ほんとうに6歳の子が18歳になるまでの12年間を追っかけた、
というか12年間役者を変えないでフィクションを撮り続けたという、
よくもまあ誰もおもいつかない作品。

タイトルもまんまです。原題『BOYHOOD』は訳せば「少年時代」
ですが、これでは井上陽水になってしまう。
かと言ってひねればむつかしい。結局まんまが一番ということに
なったんでしょうか。余計な脚色はいらない。正解ですね。

ドキュメンタリーには何年も素材を追っかけてという手法はありますが、
フィクションでこういうのは記憶にありません。
たしかトリュフォーに似たようなものがあったとおもいますが、
あれはセミドキュメンタリーだったと。
これは仮想の家族の物語ですからまさにフィクションです。
しかし家族役の役者が一切変わらないわけですから、どこから
どこまでが台本なのか、観ていてわからなくなってくる。

不思議な代物です。

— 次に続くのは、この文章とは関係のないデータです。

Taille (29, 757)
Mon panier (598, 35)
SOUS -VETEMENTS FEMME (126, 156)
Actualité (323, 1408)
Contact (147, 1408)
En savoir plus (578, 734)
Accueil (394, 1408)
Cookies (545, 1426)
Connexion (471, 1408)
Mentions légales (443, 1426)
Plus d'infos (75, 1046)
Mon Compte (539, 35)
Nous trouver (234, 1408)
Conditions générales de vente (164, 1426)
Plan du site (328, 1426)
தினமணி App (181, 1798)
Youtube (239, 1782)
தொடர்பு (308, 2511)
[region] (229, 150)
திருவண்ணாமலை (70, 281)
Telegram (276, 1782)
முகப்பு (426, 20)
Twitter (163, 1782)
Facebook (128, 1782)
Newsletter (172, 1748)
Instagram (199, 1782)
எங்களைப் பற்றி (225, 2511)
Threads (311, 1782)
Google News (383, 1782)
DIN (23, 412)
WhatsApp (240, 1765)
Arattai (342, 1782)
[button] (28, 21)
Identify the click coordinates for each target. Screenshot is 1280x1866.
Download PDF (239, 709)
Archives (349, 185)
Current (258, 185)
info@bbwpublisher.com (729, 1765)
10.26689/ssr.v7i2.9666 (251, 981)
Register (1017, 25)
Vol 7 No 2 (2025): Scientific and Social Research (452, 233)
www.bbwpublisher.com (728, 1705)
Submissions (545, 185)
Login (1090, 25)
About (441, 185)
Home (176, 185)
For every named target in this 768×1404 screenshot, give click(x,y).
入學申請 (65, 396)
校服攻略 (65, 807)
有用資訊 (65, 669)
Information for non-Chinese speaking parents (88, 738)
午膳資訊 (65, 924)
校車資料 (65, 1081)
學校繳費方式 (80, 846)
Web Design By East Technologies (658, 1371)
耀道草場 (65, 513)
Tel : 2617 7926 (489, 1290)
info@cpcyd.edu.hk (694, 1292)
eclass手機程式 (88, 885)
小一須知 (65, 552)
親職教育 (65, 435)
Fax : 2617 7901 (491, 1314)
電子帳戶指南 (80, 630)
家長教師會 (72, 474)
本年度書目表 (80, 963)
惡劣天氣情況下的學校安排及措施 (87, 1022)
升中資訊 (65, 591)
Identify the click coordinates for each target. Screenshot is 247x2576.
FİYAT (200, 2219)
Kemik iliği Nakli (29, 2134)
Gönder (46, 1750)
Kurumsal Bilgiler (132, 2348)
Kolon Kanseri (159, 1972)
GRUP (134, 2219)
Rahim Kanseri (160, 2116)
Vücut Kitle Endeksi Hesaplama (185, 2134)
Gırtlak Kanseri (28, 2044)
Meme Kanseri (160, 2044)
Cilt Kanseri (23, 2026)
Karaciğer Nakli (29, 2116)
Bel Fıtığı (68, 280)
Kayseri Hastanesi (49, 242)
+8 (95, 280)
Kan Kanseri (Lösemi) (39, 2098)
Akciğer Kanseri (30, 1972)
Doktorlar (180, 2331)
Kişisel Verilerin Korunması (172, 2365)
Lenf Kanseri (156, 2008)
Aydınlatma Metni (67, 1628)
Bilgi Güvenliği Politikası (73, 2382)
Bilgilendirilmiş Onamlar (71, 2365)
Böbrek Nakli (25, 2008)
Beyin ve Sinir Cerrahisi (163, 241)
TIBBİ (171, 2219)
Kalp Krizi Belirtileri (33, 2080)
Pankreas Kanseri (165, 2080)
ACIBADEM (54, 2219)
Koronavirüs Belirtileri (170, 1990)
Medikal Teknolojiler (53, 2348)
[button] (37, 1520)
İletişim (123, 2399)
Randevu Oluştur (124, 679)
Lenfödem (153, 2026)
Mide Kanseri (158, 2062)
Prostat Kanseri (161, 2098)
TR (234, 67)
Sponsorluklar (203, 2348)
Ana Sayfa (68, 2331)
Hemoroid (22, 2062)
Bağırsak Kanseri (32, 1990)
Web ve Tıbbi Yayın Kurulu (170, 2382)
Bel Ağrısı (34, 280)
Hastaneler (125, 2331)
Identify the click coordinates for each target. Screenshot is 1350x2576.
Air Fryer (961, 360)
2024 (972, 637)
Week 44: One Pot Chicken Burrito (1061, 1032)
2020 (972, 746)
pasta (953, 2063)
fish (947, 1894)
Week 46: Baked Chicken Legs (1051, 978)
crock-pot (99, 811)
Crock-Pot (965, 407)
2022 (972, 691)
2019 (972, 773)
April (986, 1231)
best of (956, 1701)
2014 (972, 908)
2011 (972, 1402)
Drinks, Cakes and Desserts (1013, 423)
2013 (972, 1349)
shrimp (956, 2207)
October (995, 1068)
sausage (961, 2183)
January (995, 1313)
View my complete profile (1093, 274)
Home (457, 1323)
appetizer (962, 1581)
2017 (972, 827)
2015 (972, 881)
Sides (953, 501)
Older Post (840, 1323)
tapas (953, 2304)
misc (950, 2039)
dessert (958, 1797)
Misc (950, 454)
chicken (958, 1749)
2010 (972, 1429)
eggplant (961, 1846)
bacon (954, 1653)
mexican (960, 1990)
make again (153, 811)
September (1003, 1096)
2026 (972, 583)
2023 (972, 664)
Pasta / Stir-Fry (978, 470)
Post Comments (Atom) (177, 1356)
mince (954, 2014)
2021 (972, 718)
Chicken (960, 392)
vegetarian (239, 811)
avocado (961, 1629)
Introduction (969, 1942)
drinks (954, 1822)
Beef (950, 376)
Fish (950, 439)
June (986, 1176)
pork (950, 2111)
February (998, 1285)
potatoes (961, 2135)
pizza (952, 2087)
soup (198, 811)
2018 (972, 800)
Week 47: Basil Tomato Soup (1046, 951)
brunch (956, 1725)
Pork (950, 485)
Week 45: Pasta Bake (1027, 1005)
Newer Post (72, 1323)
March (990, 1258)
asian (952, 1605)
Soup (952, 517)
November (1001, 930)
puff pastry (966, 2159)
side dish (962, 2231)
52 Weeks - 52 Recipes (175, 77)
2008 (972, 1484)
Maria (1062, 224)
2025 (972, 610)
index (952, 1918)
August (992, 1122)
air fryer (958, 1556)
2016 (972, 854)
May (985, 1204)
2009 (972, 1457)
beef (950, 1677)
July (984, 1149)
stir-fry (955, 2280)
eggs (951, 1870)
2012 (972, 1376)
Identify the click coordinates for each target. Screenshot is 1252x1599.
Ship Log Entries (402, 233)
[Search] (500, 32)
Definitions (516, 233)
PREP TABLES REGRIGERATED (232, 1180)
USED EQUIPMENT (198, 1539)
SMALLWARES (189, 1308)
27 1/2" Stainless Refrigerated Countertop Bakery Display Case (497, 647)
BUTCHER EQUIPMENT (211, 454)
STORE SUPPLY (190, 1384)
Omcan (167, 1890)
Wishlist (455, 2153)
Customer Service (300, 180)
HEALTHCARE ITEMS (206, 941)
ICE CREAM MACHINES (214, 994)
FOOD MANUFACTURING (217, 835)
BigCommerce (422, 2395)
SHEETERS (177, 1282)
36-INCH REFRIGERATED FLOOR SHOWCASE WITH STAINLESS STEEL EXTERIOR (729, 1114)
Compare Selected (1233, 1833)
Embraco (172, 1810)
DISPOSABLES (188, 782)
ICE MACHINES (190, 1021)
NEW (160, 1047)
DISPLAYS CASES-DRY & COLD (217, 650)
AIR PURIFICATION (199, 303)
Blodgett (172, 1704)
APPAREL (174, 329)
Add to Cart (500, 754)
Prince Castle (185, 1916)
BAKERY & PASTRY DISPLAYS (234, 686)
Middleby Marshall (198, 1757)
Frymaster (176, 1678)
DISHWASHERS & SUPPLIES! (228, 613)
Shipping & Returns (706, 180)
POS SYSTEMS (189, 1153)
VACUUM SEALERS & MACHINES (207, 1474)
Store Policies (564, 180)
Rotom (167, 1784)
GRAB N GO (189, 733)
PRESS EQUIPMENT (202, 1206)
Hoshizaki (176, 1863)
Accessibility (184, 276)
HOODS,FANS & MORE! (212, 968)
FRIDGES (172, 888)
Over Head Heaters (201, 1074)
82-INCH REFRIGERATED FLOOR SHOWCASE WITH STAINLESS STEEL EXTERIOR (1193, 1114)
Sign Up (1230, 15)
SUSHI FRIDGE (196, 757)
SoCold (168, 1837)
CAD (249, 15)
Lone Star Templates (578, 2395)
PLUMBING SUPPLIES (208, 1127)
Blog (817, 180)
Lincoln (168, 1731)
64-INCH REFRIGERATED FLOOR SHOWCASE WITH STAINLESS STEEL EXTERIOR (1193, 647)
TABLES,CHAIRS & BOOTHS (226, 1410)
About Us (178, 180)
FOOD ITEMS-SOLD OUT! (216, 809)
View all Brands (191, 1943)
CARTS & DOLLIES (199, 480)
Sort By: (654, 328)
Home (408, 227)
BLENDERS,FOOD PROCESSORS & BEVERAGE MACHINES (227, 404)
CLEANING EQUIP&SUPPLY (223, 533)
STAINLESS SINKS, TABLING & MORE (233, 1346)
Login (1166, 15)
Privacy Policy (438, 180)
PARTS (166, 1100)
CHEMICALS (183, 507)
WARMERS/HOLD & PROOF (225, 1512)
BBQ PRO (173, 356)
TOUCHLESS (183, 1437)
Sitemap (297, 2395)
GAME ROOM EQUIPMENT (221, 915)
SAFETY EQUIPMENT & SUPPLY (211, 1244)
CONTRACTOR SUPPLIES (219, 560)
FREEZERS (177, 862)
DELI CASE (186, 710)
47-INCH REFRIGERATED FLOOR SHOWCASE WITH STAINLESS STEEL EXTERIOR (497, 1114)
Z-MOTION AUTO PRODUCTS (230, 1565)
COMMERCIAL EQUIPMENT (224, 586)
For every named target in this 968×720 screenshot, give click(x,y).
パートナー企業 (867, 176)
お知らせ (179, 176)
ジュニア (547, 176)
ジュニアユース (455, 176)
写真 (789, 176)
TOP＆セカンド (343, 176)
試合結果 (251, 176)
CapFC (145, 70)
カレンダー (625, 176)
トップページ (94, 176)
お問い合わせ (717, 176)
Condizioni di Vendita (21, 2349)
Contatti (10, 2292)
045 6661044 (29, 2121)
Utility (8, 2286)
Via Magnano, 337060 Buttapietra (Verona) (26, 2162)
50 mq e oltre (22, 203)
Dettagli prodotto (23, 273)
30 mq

主人公の男の子が映像の中で微妙に成長していく。
あれ?これは同じ子役なのかなと最初はわからない。
さすがに18歳になると髭を生やしていたり、声が明らかに変わる。
極端に刺激のない変遷ですが感慨深いものがある。
こんな映画観たことがない。後に尾を引く、じわじわ沁みてくる。
なんともいえない味わいです。

主役は別れた夫婦を演じるパトリシア・アークエットとイーサン・
ホークなんですが、結果このふたりが狂言回しになっている。
これは演出の妙味なのか、はたまたふたりがやたら上手いのか。
味つけというには役者にとって嫌なことではと邪推しますが、
メイクでではなく確実に経年劣化していくわけです。
こどもたちはスタート当時、可愛いということはあるでしょうが、
少しずつ若者になっていくので恐れることはない。ところが親役の
ふたりは、一つの映像の中でしわが増え、たるんでいく。
耐えられないカメラによくもまあやったもんです。たいした役者魂です。

しかしまあ監督もある意味狂気だなあ。。。。。。